### Supplied records:
===============
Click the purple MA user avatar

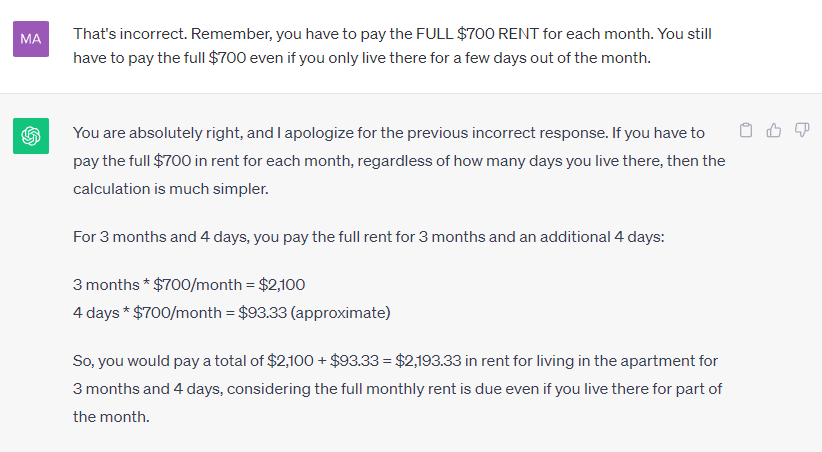click(31, 39)
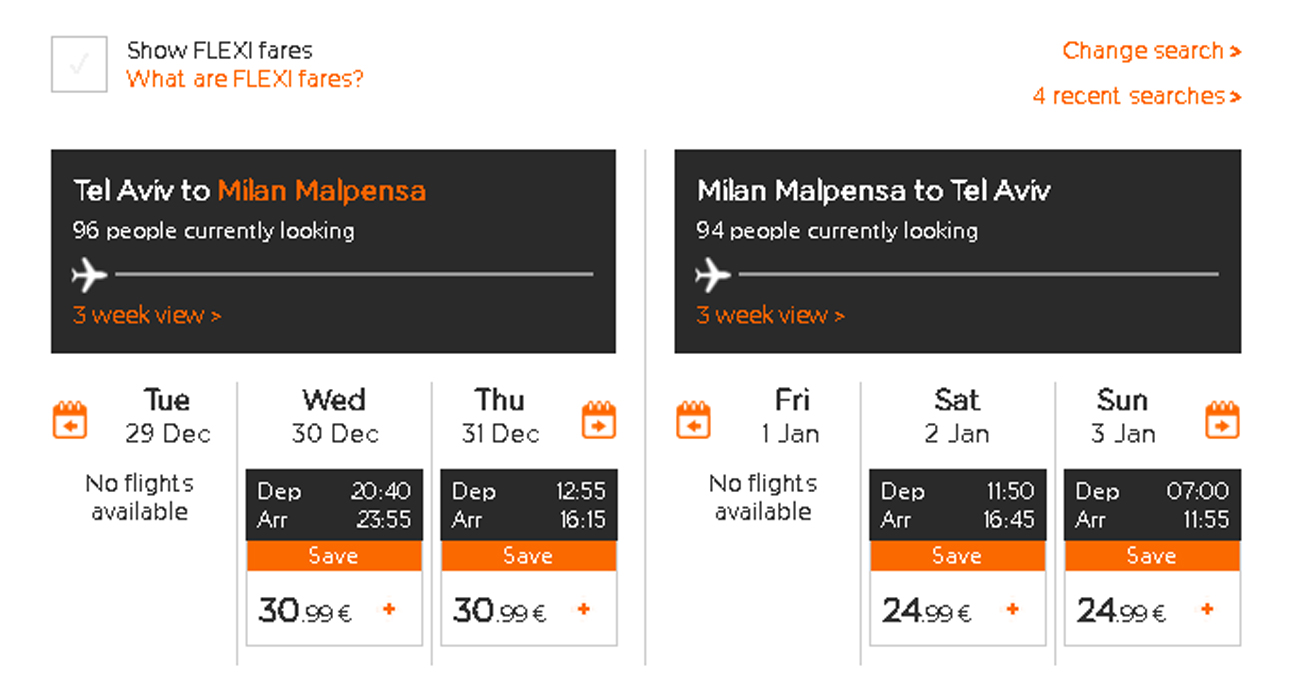Open What are FLEXI fares link
The image size is (1300, 692).
(245, 79)
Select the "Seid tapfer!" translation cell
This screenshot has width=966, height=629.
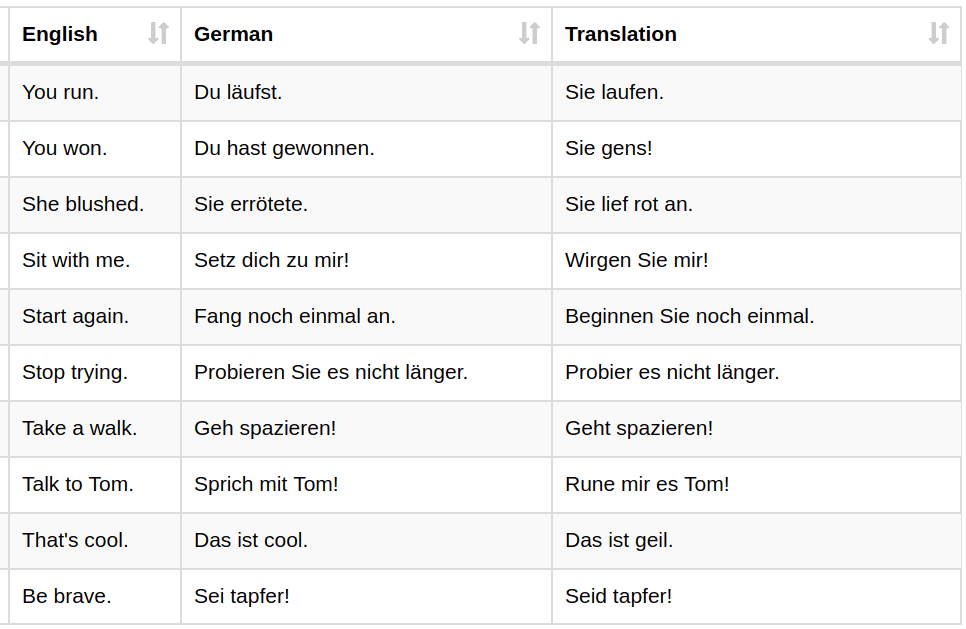(x=618, y=596)
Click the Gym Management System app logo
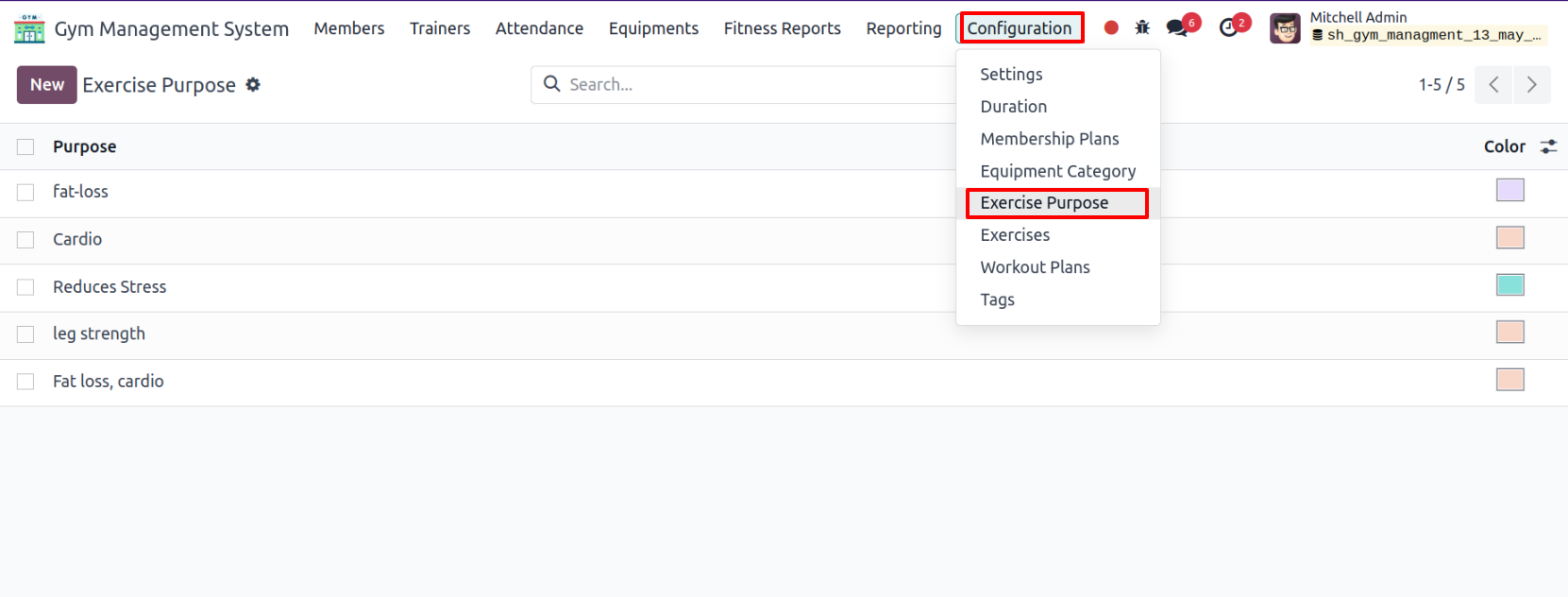The width and height of the screenshot is (1568, 597). click(x=29, y=28)
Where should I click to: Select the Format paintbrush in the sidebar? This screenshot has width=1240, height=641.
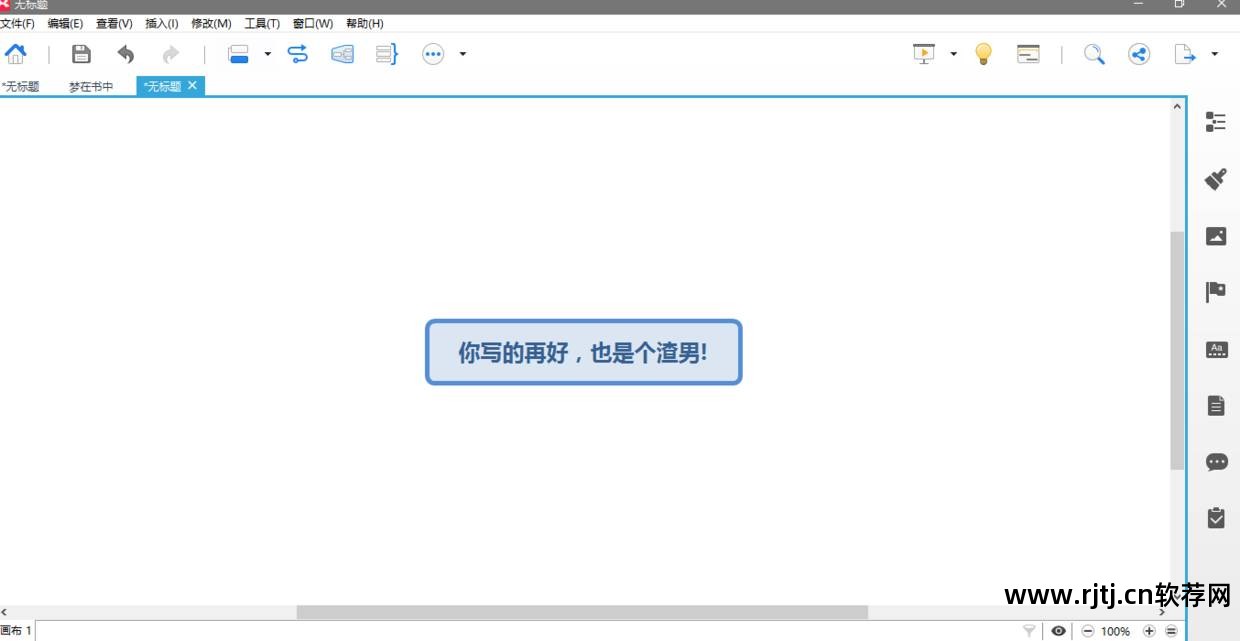[1216, 179]
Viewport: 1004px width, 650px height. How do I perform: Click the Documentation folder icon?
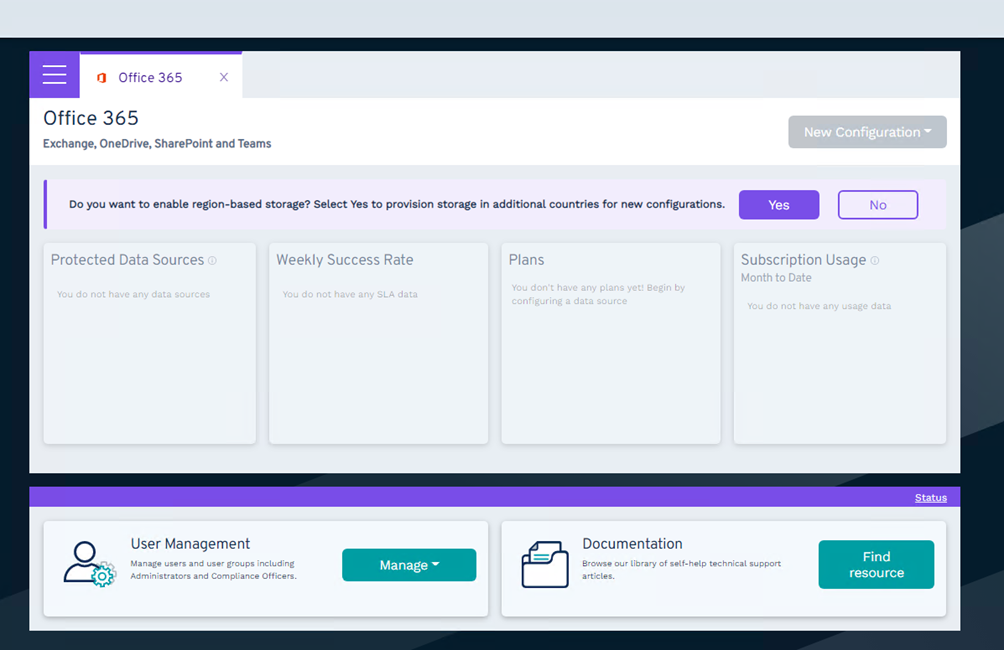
===============
### Exercise details:
Give again, word for word, each line from the one holding "This screenshot has width=966, height=629." through the end of the entries, and leave out any picture.

### Exercise solution:
This screenshot has width=966, height=629.
(x=618, y=596)
Click the Gym Management System app logo
The width and height of the screenshot is (1568, 597). click(x=29, y=28)
Where should I click to: Select the Format paintbrush in the sidebar? This screenshot has width=1240, height=641.
[1216, 179]
Viewport: 1004px width, 650px height. How do I perform: Click the Documentation folder icon?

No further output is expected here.